Esse Quam Videri - "To be, rather than to seem." 

Where are we?  We know our members aren't convinced the credit union is something quite different from a bank - a different purpose, under different principles, with a different game plan. 

We know what members want from the credit union: convenience, consistency, service quality, lowest possible price. And, we know that telling members that we are different is not going to work - the "We are SECU" ads were a silly set back, "rebranding" appears to be little more than a box of different colored crayons, and the "bright and shiny people" on the website look like everybody else's "bright and shinies".  Much waste, without taste, ain't working!

SECU needs to prove it is different. Give up the "selfie-centered We" and focus on "They" - the members. Shut up and show them! That's what the next few days of Esse Quam Videri will be about. Examples of how SECU tried to create unicorn services for the members - with "They" not "We" - in mind. 

First up Payday Lending, which took off as a new financial segment a couple of years back.  Millions of folks started borrowing up to $500 as a short term loan to help make it to the end of the month. Interest rate? - somewhere between 300% and 800%! Now, before you get too snooty and judgemental, stop and go back and read SECU's "origin story" [here Chapter 5]. Isn't a loan until payday how SECU got started?

Short story, long; SECU "mimicked" the payday loan product, which we could see tens of thousands of the members were using each month. The SECU "Salary Advance Loan" (SALO) was a $500 max loan until payday, minimal underwriting (not bankrupt, on direct deposit, "be able to fog a mirror"), with an interest rate of 12%. Could SECU members see the difference between 12% and 300%? You betcha! SECU became the largest "payday lender" in North Carolina! SECU members saved millions of dollars in punitive interest rate costs by avoiding the payday lenders.

But there was a problem (definitely no proud SECU selfie for being the largest payday lender in N.C.!), because payday lending is a "financial trap" for members whether at 12% or 300%. Many members get caught up in the cycle - when payday rolls around, they don't have the funds to repay without renewing the loan again, and again, and again.  So, got 'em out of the high rate, now how to get them out of the financial trap?
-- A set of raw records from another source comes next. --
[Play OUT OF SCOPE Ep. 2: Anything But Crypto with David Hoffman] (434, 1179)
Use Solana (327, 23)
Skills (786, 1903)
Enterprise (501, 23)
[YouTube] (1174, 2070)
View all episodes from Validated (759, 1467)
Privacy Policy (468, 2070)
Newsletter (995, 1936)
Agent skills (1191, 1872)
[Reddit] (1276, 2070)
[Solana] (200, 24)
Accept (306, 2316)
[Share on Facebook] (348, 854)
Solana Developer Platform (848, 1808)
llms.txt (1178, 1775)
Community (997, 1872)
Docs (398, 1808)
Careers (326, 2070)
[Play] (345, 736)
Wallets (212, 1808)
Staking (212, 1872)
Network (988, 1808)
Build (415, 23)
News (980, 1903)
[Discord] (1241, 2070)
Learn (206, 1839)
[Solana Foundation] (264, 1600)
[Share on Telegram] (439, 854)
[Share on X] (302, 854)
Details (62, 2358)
SECU added the "mandatory" savings component. When you borrowed, you received $475 back and $25 went into a pledged savings account (yes members' were fine with that!). You can do the math; after @24 months the member had over $500 in the savings account to pay off the loan, break the cycle, and escape the pay day lending trap.

Over 100,000++ SECU members used the SALO program monthly. It was a logistical nightmare for the branches to handle at first, but got it figured out and automated over time. SECU members recognized "the difference", because it was real, their credit union was different (not "seemed"). The press picked up the story (the media told the SECU story, not "We"); and SECU loan department folks even got invited to an FDIC national conference to explain to bankers how to implement a SALO product - pretty sure none did!

Really want to know the truth about the power of unicorns? First, for you "Gekko financial types" [see Chapter 7 - Greed], the salary advance loan was the "most profitable loan" SECU made (and became less and less risky as the pledged savings account grew - get it?). 

But, here's the best part. You know payday loan/SALO borrowers, for the most part, had no savings, had no "rainy day" fund. When "something came up" in their lives (as it always does!), they had no fall back, no "rich uncle" to call!. A payday loan was often not the best option - it was the only option.  

The most wondrous difference about the SECU Salary Advance Loan? After 24 months, when encouraged to pay off the loan from the pledged savings account; many members refused! Members said:  "No, just leave it be, I'll work out the loan. I have never had any savings, never thought I could. I'm really proud to have it, I feel different, I am more in control of my life. "

Small victory? Maybe so. Guess it depends on how you view your purpose in life, view other people, and how you view the purpose of your credit union. "To be, rather than to seem"?

... And just for the record, the balances in those SECU SALO savings accounts at the end of December, 2023? ... $52,920,079.95!  Esse Quam!